HOW TO COMPLETE THIS TASK: A verbatim reproduction of the following listing is required; omit the pictures.

DATA FOR PROCESSING:
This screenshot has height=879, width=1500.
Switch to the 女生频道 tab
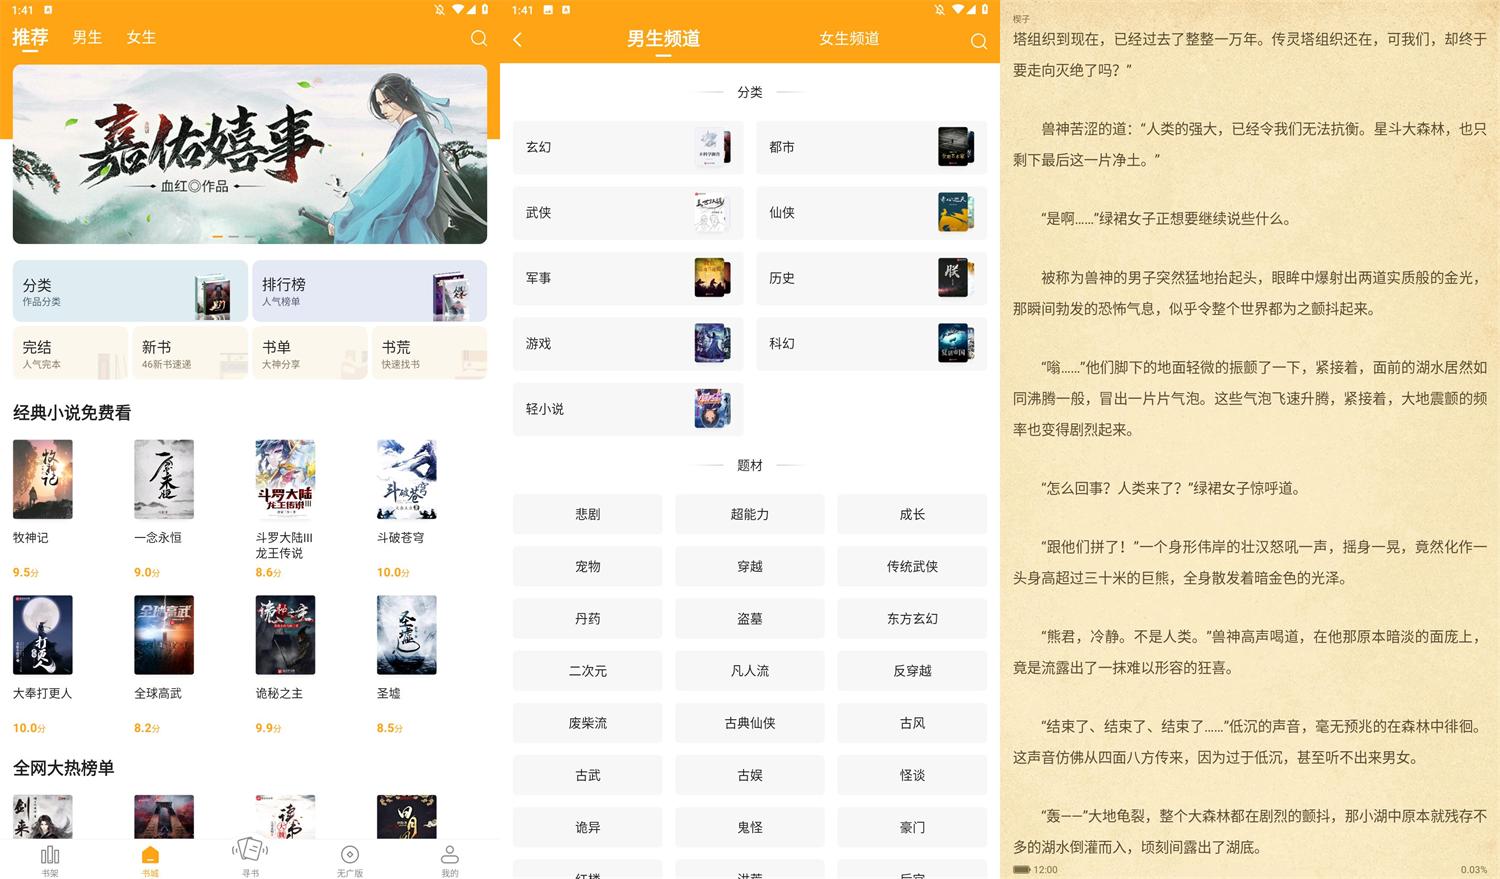(848, 40)
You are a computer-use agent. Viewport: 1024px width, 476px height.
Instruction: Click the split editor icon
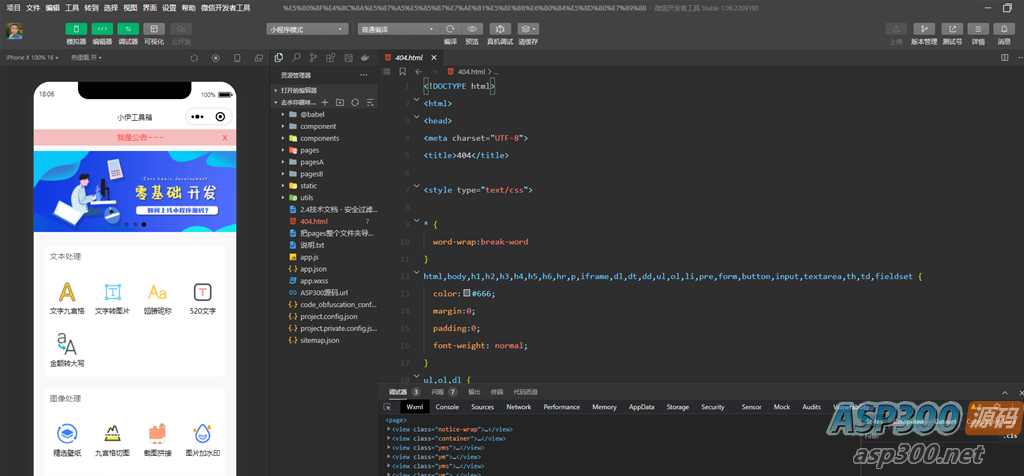coord(1004,58)
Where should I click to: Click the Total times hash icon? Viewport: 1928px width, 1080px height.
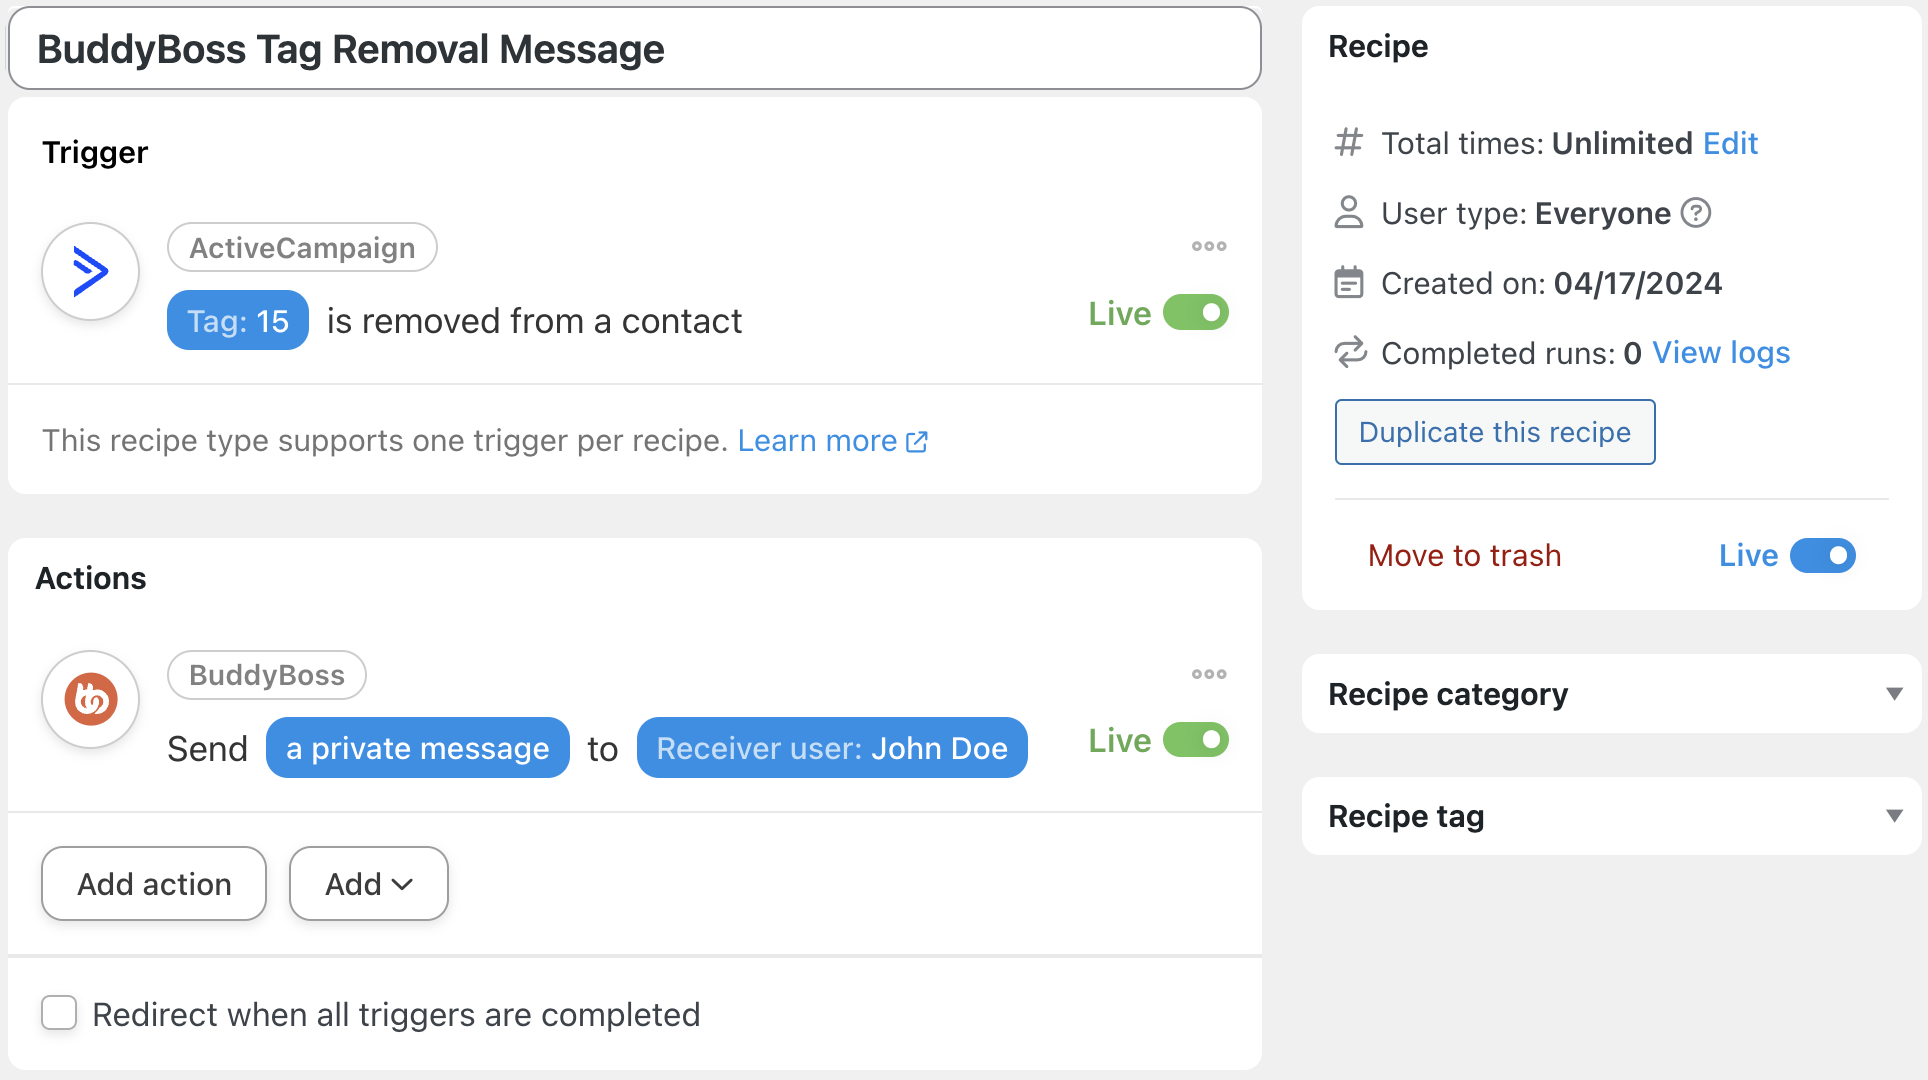point(1349,143)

RESPONSE TO THIS TASK:
This screenshot has height=879, width=1500.
Switch to the 女生频道 tab
(848, 40)
You are a computer-use agent. Viewport: 1024px width, 476px height.
Instruction: Click the split editor icon
coord(1004,58)
Where should I click to: Click the Total times hash icon? Viewport: 1928px width, 1080px height.
point(1349,143)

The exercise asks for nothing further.